Notícias do Sindicato

Relato de uma perseguição

Abaixo transcrevemos o relato do trabalhador Wendel Oliveira que foi demitido no dia 09/04/2018 após perseguição da Gerente Renata (Coelba), da Gestora Ana Cláudia (Celpe) e das Coordenadoras Jessyka Mayara e Juliane Karoline.

Diante de toda essa situação que aconteceu, não poderia deixar de retratar aqui, toda injustiça, toda inverdade e covardia que fui vítima. Infelizmente somos surpreendidos com fatos sem verdades, associados à mudanças, tornando nosso ambiente inseguro.

Diante de toda essa situação que aconteceu, não poderia deixar de retratar aqui, toda injustiça, toda inverdade e covardia que fui vítima. Infelizmente somos surpreendidos com fatos sem verdades, associados à mudanças, tornando nosso ambiente inseguro.  Depois do Corporativismo, com a gestão ficando longe na maioria das vezes, foram criados os cargos de “coordenadores”, que são os olhos dos gestores. Esses coordenadores quem tocam as atividades, e repassam tudo que acontece pra eles, na maioria das vezes, passam coisas que não acontecem ou então, omitem fatos.

Fui coordenado pelas duas do faturamento, tanto Jessyka Mayara como por Juliane Karoline. A primeira que vos falo, é típica aquela que te faz de amiga, que conta sua intimidade para que, ganhe sua confiança e depois consiga dá o bote. Quando fui coordenado por ela, cansei de ver por vezes, me encher de atividades e depois retirá-las, pelos diversos motivos.

Logo após um tempo, fui designado para ir pra o implausível, atividade coordenada pela segunda, Juliane. Nesse caso, fui designado a fazer uma só atividade, durante alguns meses. Entendo que se tratava de um objetivo gerencial e que precisávamos atingir.

Todavia, por vezes vi minha equipe lotada de atividade, e queria ajudar, pedindo pra auxiliá-los e toda resposta era um NÃO. E todo mês, quando a gente iria iniciar uma atividade, toda equipe já tinha tudo definido, porém somente eu, que mês por mês precisava pedir o que eu ia fazer, e muitas vezes, diminuindo  minhas atividades e eu cobrando da gestora Ana Cláudia de Oliveira que fizesse algo, e cheguei até tentar uma troca/job pra um outro setor.

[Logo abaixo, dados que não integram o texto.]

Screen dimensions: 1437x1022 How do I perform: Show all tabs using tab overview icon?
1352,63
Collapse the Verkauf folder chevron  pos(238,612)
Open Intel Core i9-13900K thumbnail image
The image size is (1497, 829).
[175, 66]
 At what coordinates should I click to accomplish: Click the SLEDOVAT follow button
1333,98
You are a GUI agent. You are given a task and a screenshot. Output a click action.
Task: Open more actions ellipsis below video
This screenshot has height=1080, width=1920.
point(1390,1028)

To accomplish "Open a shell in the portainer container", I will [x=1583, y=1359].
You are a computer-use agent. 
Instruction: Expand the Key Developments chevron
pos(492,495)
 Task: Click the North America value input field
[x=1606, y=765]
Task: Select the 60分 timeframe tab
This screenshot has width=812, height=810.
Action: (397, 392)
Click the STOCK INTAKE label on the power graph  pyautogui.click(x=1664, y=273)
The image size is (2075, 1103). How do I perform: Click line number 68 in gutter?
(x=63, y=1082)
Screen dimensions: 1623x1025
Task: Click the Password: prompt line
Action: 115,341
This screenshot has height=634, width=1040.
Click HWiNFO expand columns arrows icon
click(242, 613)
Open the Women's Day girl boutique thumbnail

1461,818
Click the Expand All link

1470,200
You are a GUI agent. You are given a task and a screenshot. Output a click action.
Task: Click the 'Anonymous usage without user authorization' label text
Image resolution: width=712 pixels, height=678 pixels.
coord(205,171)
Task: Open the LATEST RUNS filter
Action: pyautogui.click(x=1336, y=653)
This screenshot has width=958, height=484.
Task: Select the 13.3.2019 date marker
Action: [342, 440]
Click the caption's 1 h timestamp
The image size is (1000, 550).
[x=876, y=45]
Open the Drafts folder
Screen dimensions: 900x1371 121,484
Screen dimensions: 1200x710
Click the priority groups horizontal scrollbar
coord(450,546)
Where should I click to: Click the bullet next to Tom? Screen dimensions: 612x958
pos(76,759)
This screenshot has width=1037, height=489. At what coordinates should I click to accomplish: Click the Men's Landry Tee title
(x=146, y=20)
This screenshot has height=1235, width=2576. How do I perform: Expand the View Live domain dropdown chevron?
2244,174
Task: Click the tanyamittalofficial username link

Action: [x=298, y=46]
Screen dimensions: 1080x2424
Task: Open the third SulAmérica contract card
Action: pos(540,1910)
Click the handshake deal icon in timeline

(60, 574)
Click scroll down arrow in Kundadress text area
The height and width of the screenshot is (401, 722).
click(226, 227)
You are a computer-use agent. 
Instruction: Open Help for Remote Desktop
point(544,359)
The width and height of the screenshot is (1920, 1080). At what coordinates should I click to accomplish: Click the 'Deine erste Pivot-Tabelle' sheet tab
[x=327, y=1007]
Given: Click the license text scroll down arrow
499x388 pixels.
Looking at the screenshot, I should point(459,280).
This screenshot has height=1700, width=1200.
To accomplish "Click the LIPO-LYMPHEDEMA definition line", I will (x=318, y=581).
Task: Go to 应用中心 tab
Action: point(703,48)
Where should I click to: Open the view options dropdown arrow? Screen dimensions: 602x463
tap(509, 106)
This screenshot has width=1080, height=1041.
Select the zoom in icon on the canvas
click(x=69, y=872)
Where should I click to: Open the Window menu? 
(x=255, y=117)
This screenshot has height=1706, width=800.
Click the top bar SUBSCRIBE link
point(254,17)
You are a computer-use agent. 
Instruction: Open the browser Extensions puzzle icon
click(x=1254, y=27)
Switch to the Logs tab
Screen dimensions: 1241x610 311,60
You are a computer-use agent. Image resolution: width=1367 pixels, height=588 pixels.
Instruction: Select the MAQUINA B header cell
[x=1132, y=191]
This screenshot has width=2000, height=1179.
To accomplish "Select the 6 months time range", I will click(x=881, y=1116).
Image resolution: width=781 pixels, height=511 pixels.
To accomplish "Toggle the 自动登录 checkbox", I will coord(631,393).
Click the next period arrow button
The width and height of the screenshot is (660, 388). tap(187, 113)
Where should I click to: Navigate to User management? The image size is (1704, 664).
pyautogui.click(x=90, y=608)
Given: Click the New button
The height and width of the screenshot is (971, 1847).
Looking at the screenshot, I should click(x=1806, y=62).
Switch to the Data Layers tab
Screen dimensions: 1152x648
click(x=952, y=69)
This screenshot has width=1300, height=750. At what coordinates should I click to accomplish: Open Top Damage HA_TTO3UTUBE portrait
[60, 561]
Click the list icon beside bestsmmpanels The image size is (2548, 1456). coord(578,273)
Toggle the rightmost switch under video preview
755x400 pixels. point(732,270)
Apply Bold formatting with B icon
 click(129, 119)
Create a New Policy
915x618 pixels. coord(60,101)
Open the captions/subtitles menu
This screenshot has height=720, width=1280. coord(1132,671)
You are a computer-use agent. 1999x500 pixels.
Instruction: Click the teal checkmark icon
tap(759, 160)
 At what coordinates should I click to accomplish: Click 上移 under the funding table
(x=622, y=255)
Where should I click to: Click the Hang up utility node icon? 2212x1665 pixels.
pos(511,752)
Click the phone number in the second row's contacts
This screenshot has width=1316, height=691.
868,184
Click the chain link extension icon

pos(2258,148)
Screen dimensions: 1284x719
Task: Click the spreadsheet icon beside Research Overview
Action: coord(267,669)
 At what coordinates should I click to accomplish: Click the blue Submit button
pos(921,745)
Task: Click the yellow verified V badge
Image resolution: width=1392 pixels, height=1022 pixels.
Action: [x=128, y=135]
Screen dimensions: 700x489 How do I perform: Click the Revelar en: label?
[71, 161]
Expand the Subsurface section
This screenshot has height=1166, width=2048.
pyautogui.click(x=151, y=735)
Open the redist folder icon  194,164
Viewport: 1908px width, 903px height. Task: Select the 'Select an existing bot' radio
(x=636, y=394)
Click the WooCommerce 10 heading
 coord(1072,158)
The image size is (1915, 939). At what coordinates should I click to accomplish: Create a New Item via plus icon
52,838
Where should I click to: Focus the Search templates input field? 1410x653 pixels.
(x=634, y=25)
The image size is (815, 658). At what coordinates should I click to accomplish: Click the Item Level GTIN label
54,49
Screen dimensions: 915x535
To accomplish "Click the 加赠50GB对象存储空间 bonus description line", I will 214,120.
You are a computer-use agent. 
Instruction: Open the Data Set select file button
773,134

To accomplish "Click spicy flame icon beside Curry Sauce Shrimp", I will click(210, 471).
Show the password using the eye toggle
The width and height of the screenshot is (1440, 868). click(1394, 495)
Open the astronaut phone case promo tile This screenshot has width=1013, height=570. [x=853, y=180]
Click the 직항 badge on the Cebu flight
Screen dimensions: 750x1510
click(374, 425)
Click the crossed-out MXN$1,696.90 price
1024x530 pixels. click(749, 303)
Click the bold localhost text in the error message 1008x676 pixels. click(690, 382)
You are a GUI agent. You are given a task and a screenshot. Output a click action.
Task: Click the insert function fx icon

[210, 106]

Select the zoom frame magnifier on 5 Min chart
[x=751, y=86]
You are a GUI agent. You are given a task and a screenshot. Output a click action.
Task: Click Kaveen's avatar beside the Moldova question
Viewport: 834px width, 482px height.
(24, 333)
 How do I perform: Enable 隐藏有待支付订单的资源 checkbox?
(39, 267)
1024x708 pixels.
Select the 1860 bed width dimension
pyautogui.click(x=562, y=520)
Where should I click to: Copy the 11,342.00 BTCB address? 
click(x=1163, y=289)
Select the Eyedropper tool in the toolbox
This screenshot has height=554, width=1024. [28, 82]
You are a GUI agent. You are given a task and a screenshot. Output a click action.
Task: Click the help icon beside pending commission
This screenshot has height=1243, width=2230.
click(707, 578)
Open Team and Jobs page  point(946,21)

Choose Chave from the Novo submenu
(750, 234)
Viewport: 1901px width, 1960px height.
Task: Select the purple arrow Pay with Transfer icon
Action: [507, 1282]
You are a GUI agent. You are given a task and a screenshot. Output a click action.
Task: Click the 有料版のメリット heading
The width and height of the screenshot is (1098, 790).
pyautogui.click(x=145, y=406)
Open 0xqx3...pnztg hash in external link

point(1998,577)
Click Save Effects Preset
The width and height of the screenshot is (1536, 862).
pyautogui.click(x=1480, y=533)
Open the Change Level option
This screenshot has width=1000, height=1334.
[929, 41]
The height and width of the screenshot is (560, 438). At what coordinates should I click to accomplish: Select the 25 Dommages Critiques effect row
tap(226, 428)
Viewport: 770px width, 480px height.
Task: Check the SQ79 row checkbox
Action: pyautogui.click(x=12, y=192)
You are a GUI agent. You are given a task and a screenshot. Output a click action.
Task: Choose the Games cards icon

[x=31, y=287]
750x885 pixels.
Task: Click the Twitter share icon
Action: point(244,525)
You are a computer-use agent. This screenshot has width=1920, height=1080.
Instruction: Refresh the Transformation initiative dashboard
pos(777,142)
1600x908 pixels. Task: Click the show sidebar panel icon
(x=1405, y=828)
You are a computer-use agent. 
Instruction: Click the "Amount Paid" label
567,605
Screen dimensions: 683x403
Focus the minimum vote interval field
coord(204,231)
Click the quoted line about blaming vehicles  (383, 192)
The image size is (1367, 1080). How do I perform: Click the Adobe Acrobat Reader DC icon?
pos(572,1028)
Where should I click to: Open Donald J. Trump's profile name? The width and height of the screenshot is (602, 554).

Sinalizei isso durante algumas vezes que ela veio, e a mesma apenas dizia que eu conversasse com a coordenadora, que não adiantava nunca, sempre era um NÃO. Durante a avaliação do PGD, as duas coordenadoras juntas, fizeram um pacote de maldades, que influenciaram na minha demissão.

Por vezes, foi dito que a gestora recebeu insumos, e quando perguntava que tipos de insumos eram esses, nunca tive resposta concreta. Foi quando as barbaridades foram ditas.  Quem me conhece, sabe que nunca em toda carreira na Cosern, me neguei a ensinar, ajudar, compartilhar informações. Tanto no meu setor, como em qualquer outro, sempre fui solícito em ajudar. Na avaliação, foi dita que eu precisava compartilhar informação, porque eu segurava e não ensinava; outra coisa importante, que nunca recebia feedbacks, o que eu achava que tudo estava indo perfeitamente, enquanto aos pormenores, tudo estava sendo juntado e dito antes do PGD, o que culminou na demissão.  Durante a avaliação a gestora dando em dois conceitos “atende parcialmente”, disse no final que isso não precisava me preocupar, pois não valia nada, era apenas uma avaliação de desempenho, pedindo que ficasse calmo e que nada iria acontecer.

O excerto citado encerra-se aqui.